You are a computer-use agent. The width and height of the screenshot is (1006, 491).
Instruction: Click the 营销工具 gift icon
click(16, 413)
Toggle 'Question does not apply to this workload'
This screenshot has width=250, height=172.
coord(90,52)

•••••

**REQUIREMENT:**
Output the entries above word for word.

**OUTPUT OF THE TASK:**
You are a computer-use agent. The width and height of the screenshot is (1006, 491).
Instruction: Click the 营销工具 gift icon
click(16, 413)
Toggle 'Question does not apply to this workload'
This screenshot has width=250, height=172.
coord(90,52)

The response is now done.